Даль не «бежал» сломя голову из столицы; от
неприятностей с «Ворожейкой» до отъезда — более полугода: мысль о «бегстве»
вызревала неспешно. «Отойдем да поглядим, хорошо ли мы сидим» — в столице Далю
сиделось нехорошо. Перовскому, наверно, и впрямь не очень хотелось отпускать
такого работника (хотя и не «сокрушался», не «приносил жертву») — министр
потребовал равноценной замены. Даль искал преемника — предложил свою должность
Вельтману, тот отказался («Да ведь это кабала, а ведь я не совсем себе враг»);
согласился московский профессор-юрист Редкин, старый товарищ Даля по Дерптскому
университету (Перовского замена устроила). Редкин, соглашаясь, спрашивал Даля:
«Может ли моя деятельность принести пользу — не мне и не отдельным лицам, а
целому сословию?» Не знаем, что ответил Даль, но он уезжал из столицы с тем же
вопросом.
Мельникову он писал, что намерен в Нижнем жить «тихо»
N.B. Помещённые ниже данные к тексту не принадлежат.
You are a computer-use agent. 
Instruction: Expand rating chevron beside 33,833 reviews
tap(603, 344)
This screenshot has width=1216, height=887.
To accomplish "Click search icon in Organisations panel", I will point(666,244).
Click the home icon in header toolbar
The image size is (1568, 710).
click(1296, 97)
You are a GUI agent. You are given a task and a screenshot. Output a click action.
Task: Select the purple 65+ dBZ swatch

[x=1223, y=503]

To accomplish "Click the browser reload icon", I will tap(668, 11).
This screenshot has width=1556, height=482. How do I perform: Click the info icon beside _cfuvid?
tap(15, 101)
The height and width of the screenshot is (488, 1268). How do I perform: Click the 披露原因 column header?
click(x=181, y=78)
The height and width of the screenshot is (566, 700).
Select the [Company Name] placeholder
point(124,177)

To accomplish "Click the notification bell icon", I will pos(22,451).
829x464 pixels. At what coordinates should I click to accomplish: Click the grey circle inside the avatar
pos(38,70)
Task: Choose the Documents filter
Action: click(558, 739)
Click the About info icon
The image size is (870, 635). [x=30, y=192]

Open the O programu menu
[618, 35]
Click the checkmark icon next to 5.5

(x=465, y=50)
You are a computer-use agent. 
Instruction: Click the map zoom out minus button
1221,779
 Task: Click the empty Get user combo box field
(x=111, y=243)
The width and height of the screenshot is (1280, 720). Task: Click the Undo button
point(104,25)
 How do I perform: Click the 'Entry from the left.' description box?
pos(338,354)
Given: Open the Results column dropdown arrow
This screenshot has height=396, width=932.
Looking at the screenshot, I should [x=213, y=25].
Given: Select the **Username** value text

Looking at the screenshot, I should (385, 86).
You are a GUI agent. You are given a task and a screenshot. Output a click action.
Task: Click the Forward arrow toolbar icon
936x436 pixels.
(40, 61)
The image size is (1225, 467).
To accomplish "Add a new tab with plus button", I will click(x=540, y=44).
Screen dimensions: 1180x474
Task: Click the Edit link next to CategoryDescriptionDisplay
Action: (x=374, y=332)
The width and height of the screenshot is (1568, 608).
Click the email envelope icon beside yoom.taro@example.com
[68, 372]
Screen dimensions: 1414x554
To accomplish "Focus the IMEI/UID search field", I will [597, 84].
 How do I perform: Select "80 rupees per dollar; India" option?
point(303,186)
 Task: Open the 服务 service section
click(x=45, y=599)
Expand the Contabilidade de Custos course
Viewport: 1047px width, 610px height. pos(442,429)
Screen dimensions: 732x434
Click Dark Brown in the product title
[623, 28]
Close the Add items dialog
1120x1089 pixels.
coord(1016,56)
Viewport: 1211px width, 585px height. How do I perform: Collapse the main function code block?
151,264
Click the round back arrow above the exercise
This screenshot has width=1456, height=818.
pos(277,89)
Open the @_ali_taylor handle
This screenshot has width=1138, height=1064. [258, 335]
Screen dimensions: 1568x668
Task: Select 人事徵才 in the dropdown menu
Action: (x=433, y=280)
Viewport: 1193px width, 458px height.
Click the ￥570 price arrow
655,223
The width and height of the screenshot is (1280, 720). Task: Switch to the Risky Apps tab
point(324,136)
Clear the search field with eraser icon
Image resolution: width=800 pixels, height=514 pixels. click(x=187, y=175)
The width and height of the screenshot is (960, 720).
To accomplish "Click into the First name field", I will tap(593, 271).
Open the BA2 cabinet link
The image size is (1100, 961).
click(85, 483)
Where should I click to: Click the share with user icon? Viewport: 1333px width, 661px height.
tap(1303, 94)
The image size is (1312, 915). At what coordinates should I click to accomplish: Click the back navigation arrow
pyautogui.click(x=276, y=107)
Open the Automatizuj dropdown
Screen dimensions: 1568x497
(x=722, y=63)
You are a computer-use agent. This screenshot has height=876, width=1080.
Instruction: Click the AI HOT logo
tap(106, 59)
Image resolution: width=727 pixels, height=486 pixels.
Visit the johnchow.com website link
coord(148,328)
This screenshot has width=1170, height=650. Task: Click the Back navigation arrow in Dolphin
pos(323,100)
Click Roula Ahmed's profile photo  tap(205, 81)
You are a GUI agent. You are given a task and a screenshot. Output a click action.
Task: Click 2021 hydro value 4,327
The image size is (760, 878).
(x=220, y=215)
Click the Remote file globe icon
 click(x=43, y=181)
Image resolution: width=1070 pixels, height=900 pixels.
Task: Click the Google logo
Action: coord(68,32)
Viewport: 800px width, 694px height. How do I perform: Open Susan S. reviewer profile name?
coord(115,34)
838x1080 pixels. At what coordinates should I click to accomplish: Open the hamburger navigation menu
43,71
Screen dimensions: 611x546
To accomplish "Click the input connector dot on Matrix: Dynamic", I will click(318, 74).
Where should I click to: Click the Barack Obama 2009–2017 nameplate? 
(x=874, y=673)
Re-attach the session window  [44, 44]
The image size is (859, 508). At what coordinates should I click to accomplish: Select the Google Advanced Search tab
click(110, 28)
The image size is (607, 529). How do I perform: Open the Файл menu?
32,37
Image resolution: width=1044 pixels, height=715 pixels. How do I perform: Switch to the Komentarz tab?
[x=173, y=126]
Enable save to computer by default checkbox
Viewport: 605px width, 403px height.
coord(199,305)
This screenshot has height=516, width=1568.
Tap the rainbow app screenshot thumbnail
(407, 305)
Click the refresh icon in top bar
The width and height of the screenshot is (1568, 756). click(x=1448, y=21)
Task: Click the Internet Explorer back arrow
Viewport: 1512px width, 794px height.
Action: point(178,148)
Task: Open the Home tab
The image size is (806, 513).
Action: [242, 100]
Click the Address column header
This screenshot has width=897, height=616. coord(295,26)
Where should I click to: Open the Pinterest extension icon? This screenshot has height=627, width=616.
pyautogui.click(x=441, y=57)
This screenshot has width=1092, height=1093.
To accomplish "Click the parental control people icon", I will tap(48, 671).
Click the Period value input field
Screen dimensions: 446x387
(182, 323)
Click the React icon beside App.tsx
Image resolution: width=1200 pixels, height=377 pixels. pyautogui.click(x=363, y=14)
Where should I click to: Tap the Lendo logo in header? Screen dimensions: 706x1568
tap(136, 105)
и «с пользой»; писал также, что собирается основательно заняться словарем. Как
раз в конце сороковых годов Далю пришла в голову дерзкая и великолепная мысль —
соединить словарь и пословицы, влить пословицы в словарь — мысль, им
осуществленная. В Нижнем Даль значительно продвинул главный свой труд:
обработал большую часть накопленных запасов, определил способ составления
словаря, приступил к подробному толкованию слов. В Нижнем Даль подготовил к
печати собрание пословиц. Если б лишь ради этого перебрался Даль в Нижний, если
б тихую жизнь с пользой видел он лишь в главном деле своем, если б во имя его
избрал незаметную службишку на стороне, для виду, чтобы не служить, а жалованье
получать, — он бы и в этом случае был оправдан потомками. Но Даль отправился в провинциальную контору и вправду служить:
служить так, как не удавалось ему в Петербурге, — чтобы приносить пользу
«целому сословию»; он еще надеялся, что, служа, можно не бумаги писать, а дело
делать. Он не сумел этого «во всероссийском масштабе» — сила солому
ломит, — он надеялся, что возьмет свое в глуши, в губернии, где будет вершить
дела даже не «в губернском масштабе», а лишь дела находившихся под управлением
его конторы удельных крестьян. Он надеялся, что там будет сам себе хозяин и сам
себе слуга, без благожелательных Перовских и тонкостей «закулисных
козней», — он и крестьяне; там сможет он судить да рядить обо всем по
своему разумению (а в столице, как он полагал, его ценят и уважают — считай,
что заручился поддержкой). Даль ехал в Нижний дело делать — скромное, тихое, но
дельное дело: «Сами в себя должны мы углубиться, проснуться, очнуться, и
тогда узнаем, как быть и что делать; но не взрыва нужно нам, который легко
вызвать, словно напоказ, и который скоро остывает, нужно блюсти зарок тихо и
свято в себе, делать неутомно, ровно и стойко, тянуть налогом лямку свою, не
сдавая, хотя бы этого никто не видел, никто не знал…» Нужно иметь право
сказать: «Я любил отчизну свою и принес ей должную мною крупицу по силам!»
В душном 1848 году Казак Луганский не выдержал и
потянулся «на волю». Ему казалось, что на волю. Он спустился с девяноста
ступеней, на высоту которых оказался однажды вознесен судьбою, и вышел на
простор. Ему опять казалось, что на простор. Едва появившись в Петербурге, он
почувствовал столичную духоту, мечтал — на Волгу, на Украйну, в Москву. На Украйне
промчались его детство и юность, в Москве он окончит дни свои. Летом 1849 года
Владимир Иванович Даль отправился на Волгу.